Panafrican News Agency, 4 August 2000

DAR ES SALAAM, Tanzania - The authorities in Tanzania have banned a book that details the 1998 massacre of four Muslim youths by police, in their latest clampdown yet on religious fundamentalism.

An order banning the book - Mwembechai Killings And The Political Future Of Tanzania - is contained in the official government gazette released Friday.

Signed by President Benjamin Mkapa, the order prohibits with immediate effect the sale or distribution of the book, which is yet to reach the Tanzanian book market.

The book is, however, being highly publicised on the Islam in Tanzania website, whose address is http://www.islamtz.org/index/html.

The advert reads: A new book that Tanzanian government authorities wish you never get a chance to read.

Its author, Hamza Mustafa Njozi, has recently been refused to bring into the country copies of the book, which he has published in Canada.

Readers are being encouraged to order the book directly from the publishers, the Globalink Communications in Ottawa, Ontario.

Njozi argues that the religious riots that rocked Mwembechai, a sprawling suburb in Dar Es Salaam in April 1998, was just one trade off between Muslims and the government.

The book provides unsettling details about religious discrimination in a country which is thought by many as setting a shining example to the rest of the world, a synopsis of the book reads.
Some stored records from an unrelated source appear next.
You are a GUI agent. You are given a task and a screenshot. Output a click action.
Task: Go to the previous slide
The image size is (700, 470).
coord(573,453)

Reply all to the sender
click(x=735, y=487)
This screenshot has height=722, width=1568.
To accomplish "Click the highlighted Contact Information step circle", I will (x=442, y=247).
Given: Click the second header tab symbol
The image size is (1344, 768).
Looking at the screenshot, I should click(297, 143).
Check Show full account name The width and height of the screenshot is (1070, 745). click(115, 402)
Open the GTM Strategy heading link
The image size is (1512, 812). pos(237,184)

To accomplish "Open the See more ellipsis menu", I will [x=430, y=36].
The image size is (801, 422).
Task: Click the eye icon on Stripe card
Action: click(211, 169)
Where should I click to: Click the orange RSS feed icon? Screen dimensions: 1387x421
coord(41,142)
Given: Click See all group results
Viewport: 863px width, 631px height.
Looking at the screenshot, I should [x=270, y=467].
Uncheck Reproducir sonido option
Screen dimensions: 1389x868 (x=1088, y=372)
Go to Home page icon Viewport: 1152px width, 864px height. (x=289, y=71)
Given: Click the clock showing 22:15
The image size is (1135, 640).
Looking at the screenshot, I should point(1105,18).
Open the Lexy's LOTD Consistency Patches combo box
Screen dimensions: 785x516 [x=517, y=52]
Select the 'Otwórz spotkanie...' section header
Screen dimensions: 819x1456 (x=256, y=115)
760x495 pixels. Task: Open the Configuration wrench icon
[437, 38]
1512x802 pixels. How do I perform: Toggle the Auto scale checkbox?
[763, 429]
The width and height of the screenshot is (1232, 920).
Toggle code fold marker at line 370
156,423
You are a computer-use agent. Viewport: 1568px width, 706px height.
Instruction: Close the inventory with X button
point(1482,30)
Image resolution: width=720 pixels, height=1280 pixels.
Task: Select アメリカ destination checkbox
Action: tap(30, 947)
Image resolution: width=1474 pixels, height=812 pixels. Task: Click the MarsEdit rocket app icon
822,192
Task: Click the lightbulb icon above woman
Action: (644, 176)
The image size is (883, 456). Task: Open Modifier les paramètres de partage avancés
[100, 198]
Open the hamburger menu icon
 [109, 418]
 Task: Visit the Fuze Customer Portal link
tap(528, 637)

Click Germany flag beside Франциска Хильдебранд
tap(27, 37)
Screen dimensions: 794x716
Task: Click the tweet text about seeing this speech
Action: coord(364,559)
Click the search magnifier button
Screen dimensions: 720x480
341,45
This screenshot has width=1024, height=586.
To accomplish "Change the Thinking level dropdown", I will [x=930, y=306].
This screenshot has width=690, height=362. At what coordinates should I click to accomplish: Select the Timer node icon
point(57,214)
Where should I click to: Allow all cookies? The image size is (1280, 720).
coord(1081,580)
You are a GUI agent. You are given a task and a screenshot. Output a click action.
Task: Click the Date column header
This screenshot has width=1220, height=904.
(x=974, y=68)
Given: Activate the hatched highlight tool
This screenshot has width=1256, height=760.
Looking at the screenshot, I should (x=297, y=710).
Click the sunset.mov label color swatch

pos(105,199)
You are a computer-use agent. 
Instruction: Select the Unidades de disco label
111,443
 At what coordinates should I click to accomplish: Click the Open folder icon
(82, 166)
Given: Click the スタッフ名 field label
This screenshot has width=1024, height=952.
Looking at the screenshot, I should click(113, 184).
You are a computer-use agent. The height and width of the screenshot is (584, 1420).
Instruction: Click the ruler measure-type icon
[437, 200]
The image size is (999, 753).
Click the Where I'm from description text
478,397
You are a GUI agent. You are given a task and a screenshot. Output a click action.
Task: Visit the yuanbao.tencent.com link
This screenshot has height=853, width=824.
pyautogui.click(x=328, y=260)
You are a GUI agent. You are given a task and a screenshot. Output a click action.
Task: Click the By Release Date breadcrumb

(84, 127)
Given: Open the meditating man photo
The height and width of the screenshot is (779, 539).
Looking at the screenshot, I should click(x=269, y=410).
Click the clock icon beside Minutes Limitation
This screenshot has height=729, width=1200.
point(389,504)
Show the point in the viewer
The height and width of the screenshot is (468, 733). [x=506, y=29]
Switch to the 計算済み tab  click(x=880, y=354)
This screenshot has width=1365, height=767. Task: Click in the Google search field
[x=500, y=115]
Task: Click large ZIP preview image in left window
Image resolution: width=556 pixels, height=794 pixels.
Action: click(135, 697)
The riots had been instigated by a violent confrontation between Muslim faithful and armed police that resulted into several deaths and arrests.

Muslim women who were held in remand after the riots complained of sexual molestation by the police while their male colleagues complained of torture and brutality at the hands of state security machinery.

Although the Muslim community demanded for a public enquiry and the criminalisation of their assailants, the government rejected their demands in a huff.

With the advent of democracy, Tanzanian Muslims, making about 35 percent of the nearly 31 million people, have always been critical of the government for allegedly having denied them a fair share of the national cake.

Mkapa's reassurance that the government would address their grievances has not pacified them.